### Given data

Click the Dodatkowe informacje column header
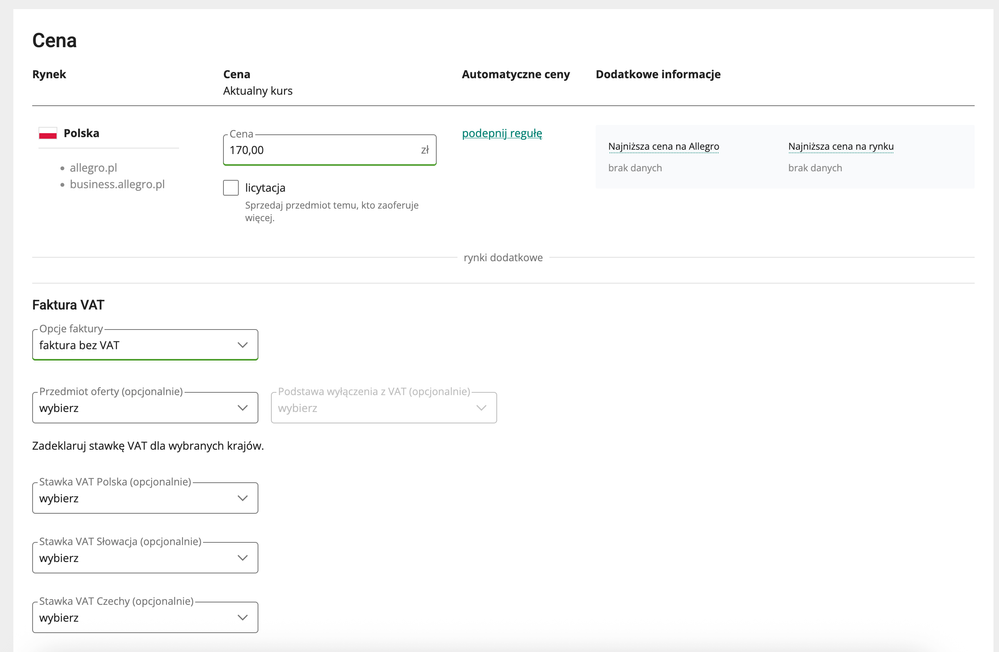This screenshot has height=652, width=999. point(657,74)
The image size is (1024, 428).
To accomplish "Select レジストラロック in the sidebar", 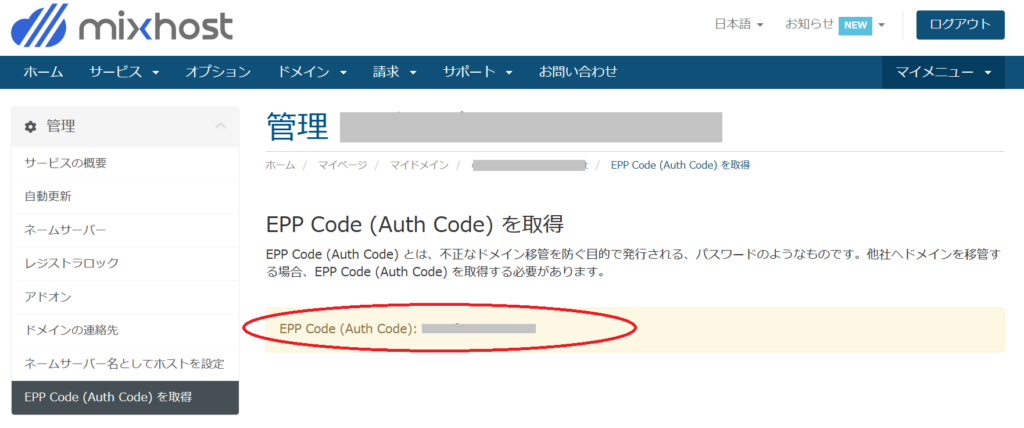I will (71, 263).
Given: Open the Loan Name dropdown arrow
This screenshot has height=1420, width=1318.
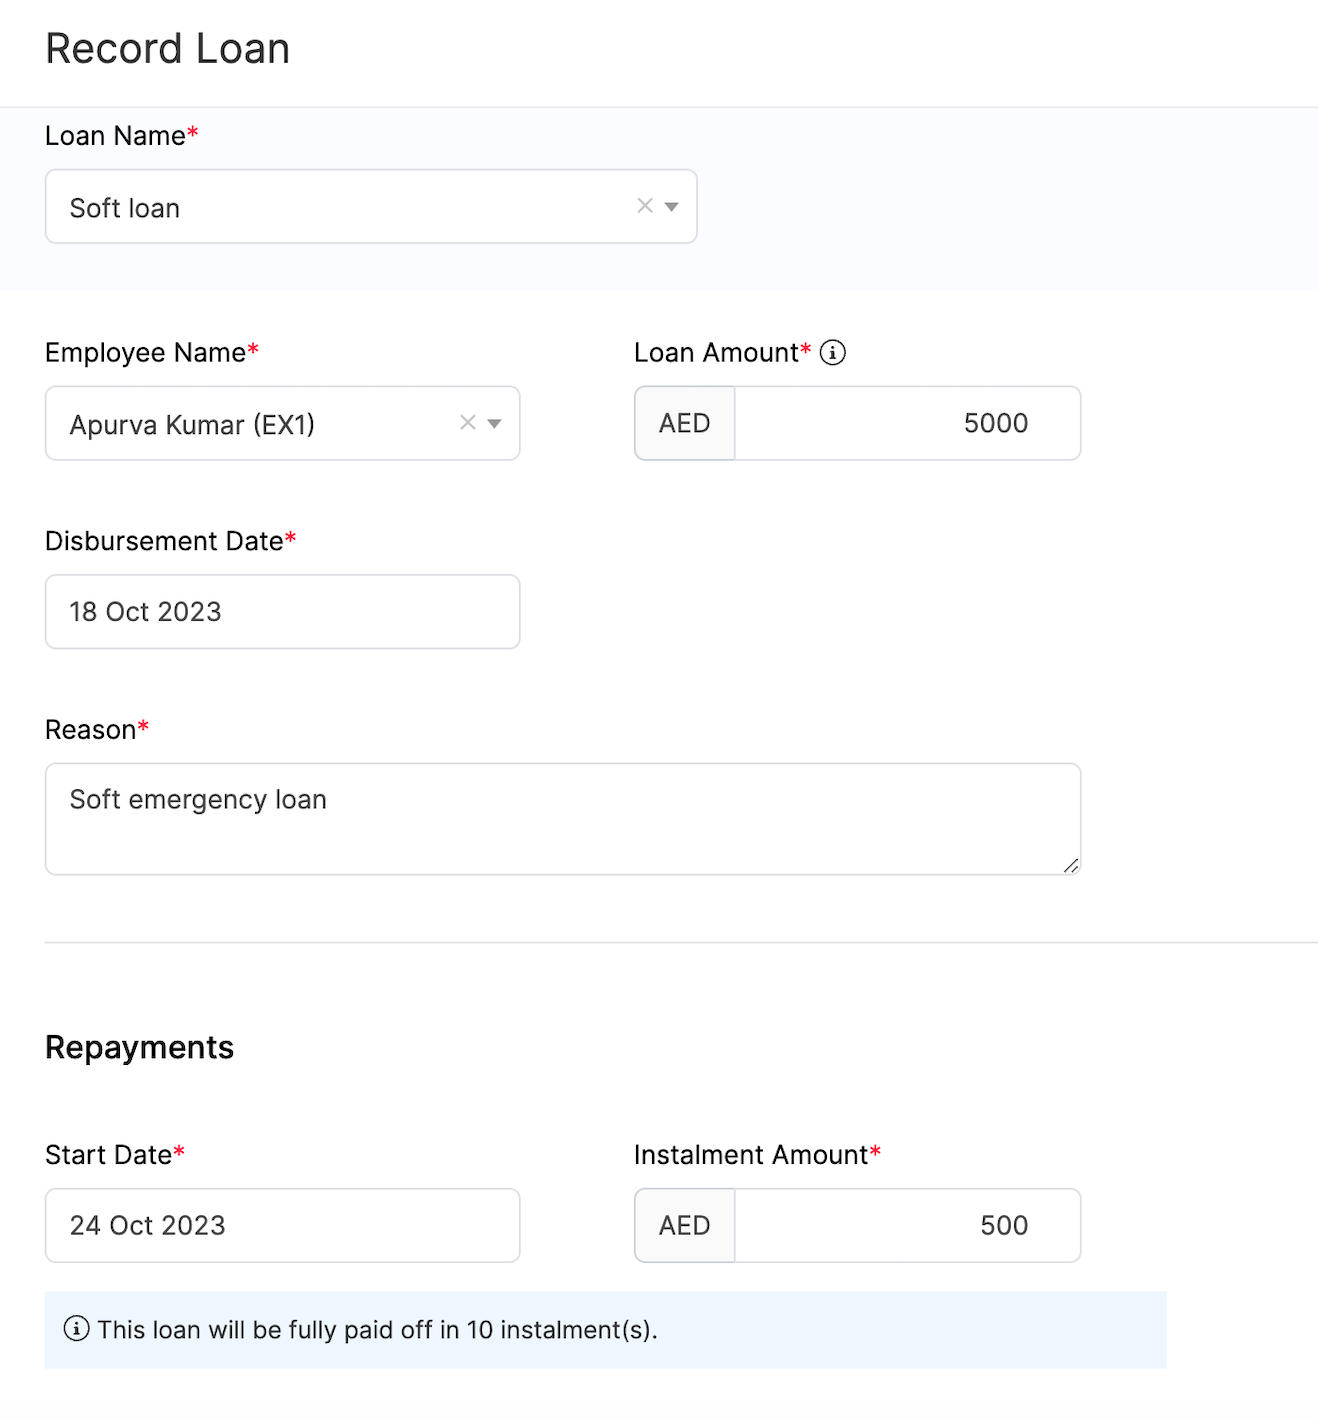Looking at the screenshot, I should coord(672,207).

### About this exercise
Starting at the line that contains "Given: Open the Loan Name dropdown arrow", write out exactly each line through the last one in the listing above, leaving out the pictures and adding nothing else.

### Solution for this task
Given: Open the Loan Name dropdown arrow
This screenshot has height=1420, width=1318.
Looking at the screenshot, I should coord(672,207).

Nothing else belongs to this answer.